Quoting
cbg
The criteria for FMLA are set by Federal law, and no one, not your doctor, not your employer, not you, not nobody not nohow, has the authority to change or amend them unless they moonlight as a member of Congress. Any leave that is provided that does not meet the criteria is not FMLA, by definition. The criteria are four:
1.) That you have worked for your employer for a minimum of 12 months
2.) That your employer have a minimum of 50 employees within 75 miles of your location
3.) That you have worked a minimum of 1,250 hours in the 12 months immediately preceding your leave
4.) That you or a qualified dependent/beneficiary have a serious health condition as defined by the FMLA statute.
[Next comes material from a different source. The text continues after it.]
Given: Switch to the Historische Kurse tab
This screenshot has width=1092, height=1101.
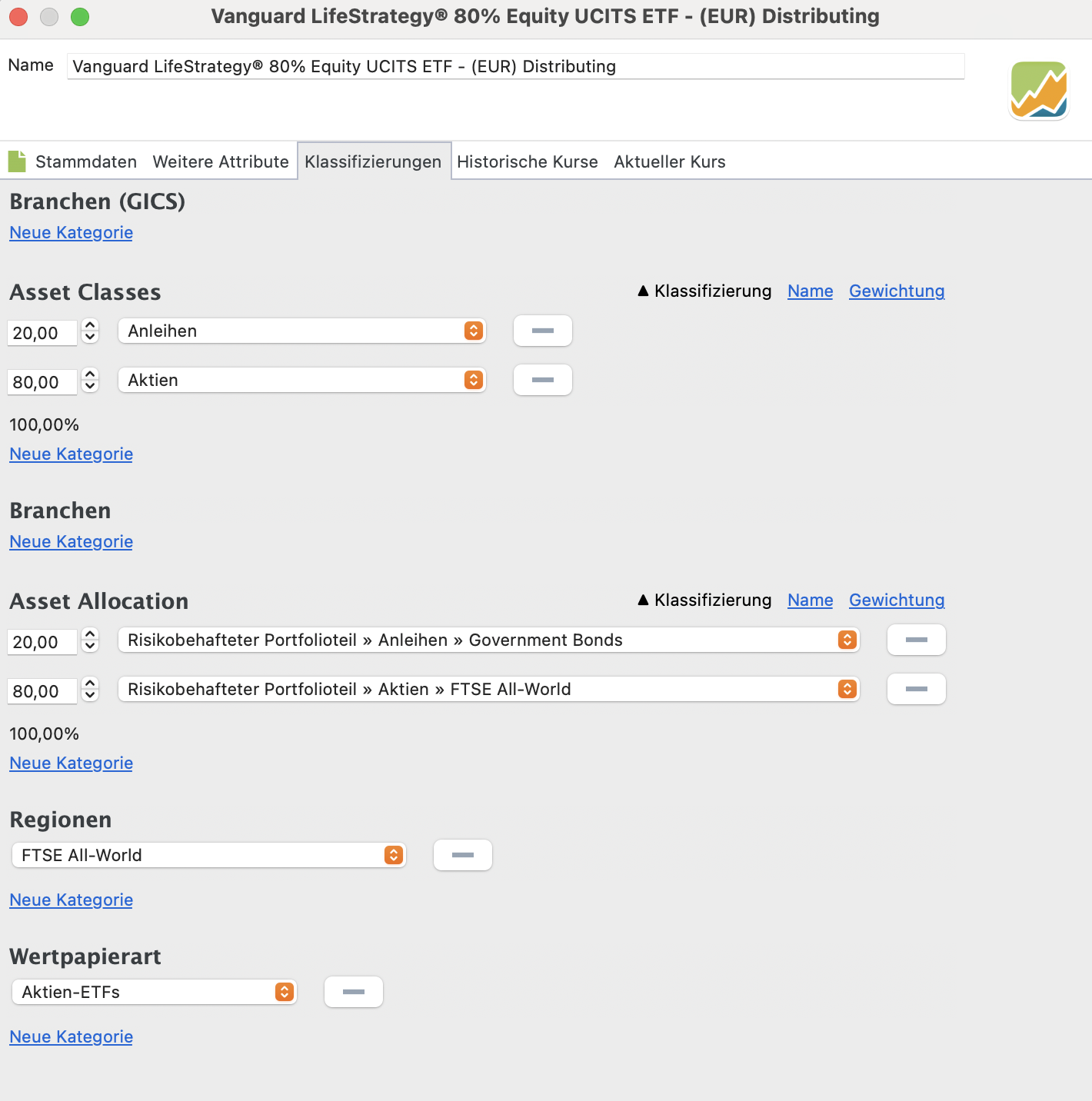Looking at the screenshot, I should (x=527, y=161).
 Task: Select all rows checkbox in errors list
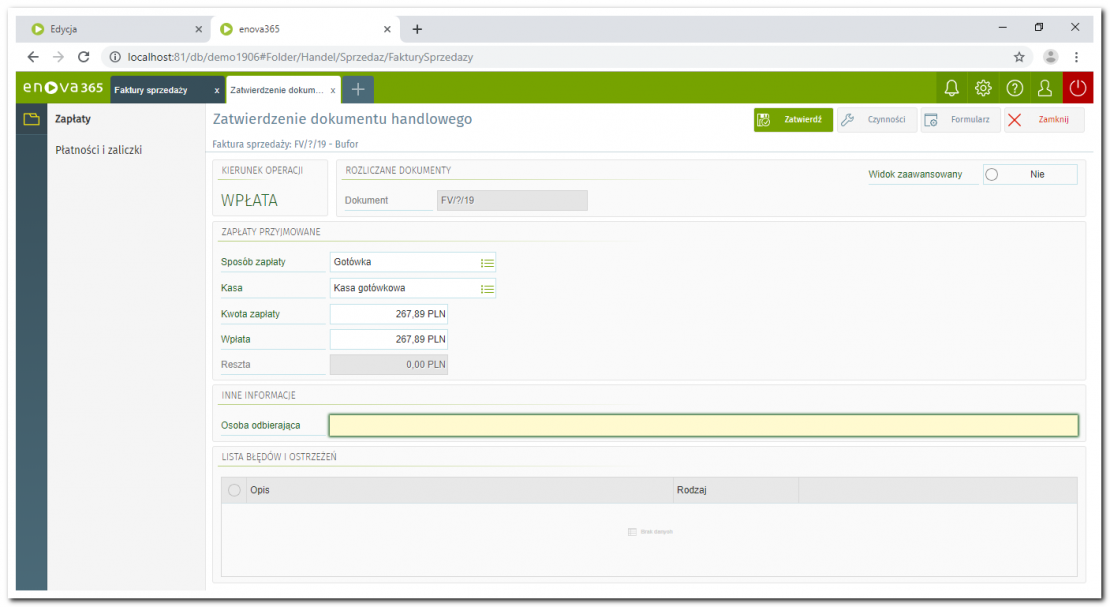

The first three criteria are pretty black and white most of the time, particularly #1 and #3. There can be some grey about #2 if the number of employees hovers around 50, but the statute has a provision for how to count it so that most of the time it's pretty clear. #4, however, can be a bit troublesome.
There is no list of conditions that automatically qualify for FMLA protection. Rather, there is a list of responses; did the patient need to be hospitalized and if so for how long? Did the patient need to be medically treated and if so how many times over how long a period of time? And so on. It is also quite clear that in the case of any question, the DOCTOR makes the final call. But the statute has a provision that allows for time to be provisionally designated as FMLA while it is determined if the condition qualifies for FMLA protection or not. Normally that provision allows for the employer to tentatively designate time as FMLA while they wait for medical confirmation from the doctor, but I don't know of anything in the law that prohibits the doctor from a provisional diagnosis while she reviews the medical information. And in any case, since the statute very definitely gives the doctor the final call on whether something is FMLA or not, if the doctor says it doesn't qualify for FMLA, it doesn't. The employer has no authority to designate time as FMLA if there is no medical justification for it - in fact, the employer is specifically prohibited from formally designating time as FMLA if it doesn't apply. Since FMLA is finite with a very definite limit, they cannot deduct time from your FMLA allotment without it qualifying.
So I suggest you buy a louder alarm clock.